Helping the Little Guy

Animals often compete with one another for food, but sometimes their actions can actually help other animals (Image Credit: Dennis Jarvis, CC BY-SA 3.0, Image Cropped)
Food and habitat provisions jointly determine competitive and facilitative interactions among distantly related herbivores (2019) Pan et al., Ecology Letters, https://doi.org/10.1111/1365-2435.13456
The Crux
Community structure, or the makeup of species within a given habitat, is largely determined by the interactions between the organisms that feed on plants. As such, the effects that different herbivores have on one another may impact how they feed, which would then feed back into which plants that are consumed, which would impact community structure. When one herbivore has a positive effect on the feeding of another, this is called facilitation.
Classically, facilitation has been studied as a one-way interaction (Species A facilitating Species B), but this ignores the reality of natural systems, where any interaction between species has the potential to act both ways. Today’s study investigated three different herbivores to investigate how they may interact with and/or facilitate one another.
What They Did
As their herbivores, the researchers used three animals from the Tibetan Plateau: yak (Bos grunniens), Tibetan sheep (Ovis aries), and tussock moth caterpillars (Gynaephora alpherakii).
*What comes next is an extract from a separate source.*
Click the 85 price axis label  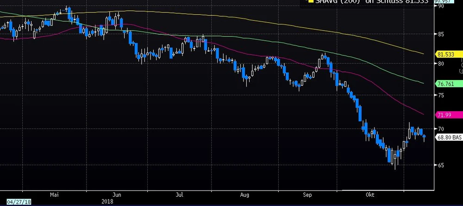(440, 34)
All of these animals have lived on the Tibetan Plateau and coevolved for thousands of years, making them ideal organisms to investigate the interactions and potential facilitation among herbivores. Yak and caterpillars both prefer to eat sedge, the dominant plant species in the community, and were predicted to compete. The sheep prefer to eat forbs (forbs are plants that are not woody or grass-like), which are normally outgrown by the sedge. The caterpillars likely facilitate the sheep, by eating the sedge, which releases the forbs from competition and allows them to grow more, giving the sheep more forbs to eat.
The authors set up 9 experimental plots and used three treatments; yak and caterpillar grazed, sheep and caterpillar grazed, and caterpillars only. Within each of these 9 plots, the authors sprayed a small area with pesticides to remove caterpillars without harming the plants. These combinations allowed the authors to tease apart the effects that the organisms had on one another and the plants. The authors then measured which plant each herbivore preferred, as well as how much of each they ate.
Did You Know: Indirect Effects
When we think of the effects that one organism has on another, we tend to think of direct effects, meaning that it is an interaction between two organisms. An example of a direct effect in this study would be the yak reducing the density of the sedge by eating it. Indirect effects, on the other hand, are those in which one organism interacts indirectly with another via a third organism. An example from this study would be the feeding of yaks increasing the densities of caterpillars. This is an indirect effect, because the yak eating the sedge allows other plants to grow more than they normally would (because the sedge would out-compete them). The caterpillars prefer these other plants to live on, so when these plants grow more as a result of the yaks eating sedge, the caterpillar population can increase.
What They Found
Yak and caterpillars did in fact prefer the dominant sedge, while the sheep preferred the forbs. The presence of the larger herbivores (yak and sheep) actually increased the densities of caterpillars. The presence of caterpillars increased the foraging rate of sheep, but it decreased the rate of foraging for yak. The larger herbivores changed the habitat that the caterpillars lived on, facilitating an increase in available food, while the caterpillars consumption of sedge facilitated sheep (by allowing the forbs to grow more) but competed with yak because they ate the same food.

The Tibetan Plateau, home of the yak, sheep, and caterpillars used in this study (Image credit: Jochen Westermann, CC BY 2.0).
Problems
The authors in the study only ran the experiment for ~1 year. While this was enough time to get an idea of what the different herbivores ate, it is only representative of a single season. The results they found may have been a fluke, and the patterns may be completely different over a longer time frame. I know I sound like a broken record, but these complicated ecological processes are just that, complicated, and it takes a LOT of work to understand them.
So What?
This study has shown that facilitative effects of herbivores go in both directions, confirming the need to consider both sides of the interaction. One of the difficulties in science is that experiments need to have strict controls and methodologies to ensure that confounding variables aren’t affecting the results. As a consequence, studies may only consider one part of the whole picture, and studies like today’s are perfect illustrations of why we need to investigate all aspects of ecology.